Ahead of Falkirk’s visit to Ibrox, McCall’s squad are in far more buoyant mood than prior to his arrival. Midfielder Nicky Law, whose own form has been noticeably revitalised, believes the change is down to an abandonment of the “long ball” tactics he says were prevalent under Ally McCoist and Kenny McDowall.

“It was difficult before and I wasn’t enjoying it,” said Law. “We weren’t playing good football, it was long. I felt that the midfield was being bypassed quite a lot in games and we weren’t really involved in the games as much as we would like.
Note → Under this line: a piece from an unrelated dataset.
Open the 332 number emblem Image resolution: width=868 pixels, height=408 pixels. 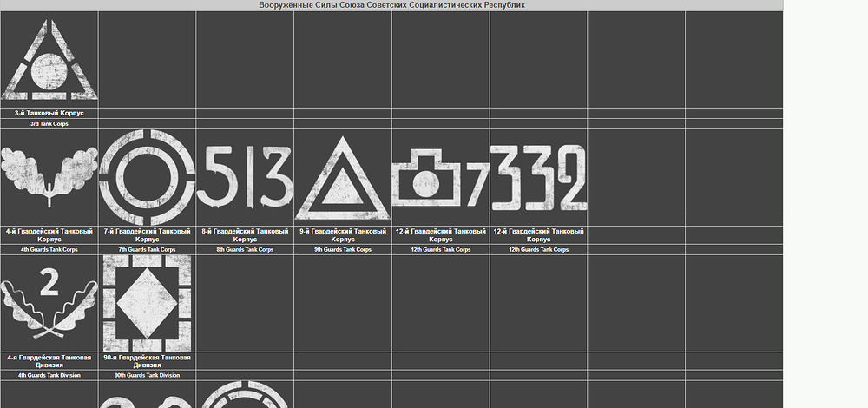[x=539, y=178]

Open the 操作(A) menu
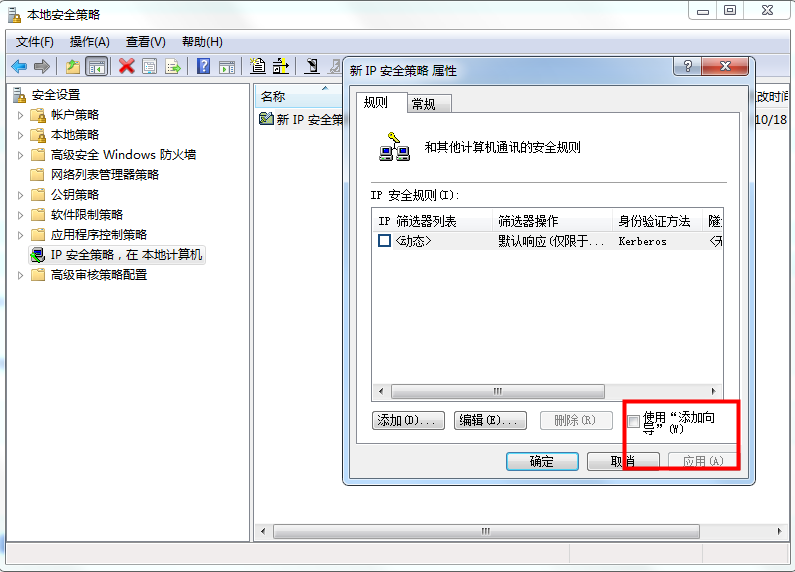(89, 42)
“But as you have seen in the last five or six weeks, we have got good players in midfield who want to play. We have played diamonds and things like that just to get people playing again. We have been playing good stuff again which we knew we would.

“In the early parts of the season there were spells where we did play some good stuff but there were more spells where we didn’t and we were going too long to big Jon Daly and people like that. It was always in the air.

“The style of play has probably changed a little bit, it has been tinkered with a little bit, since the manager has come in. He has obviously been playing with two smaller guys up front together so you can’t really play the long ball.

“The emphasis has been on playing out from the back and through midfield and getting the ball wide and I think everybody has enjoyed it. Hopefully we can continue that into the play-offs.”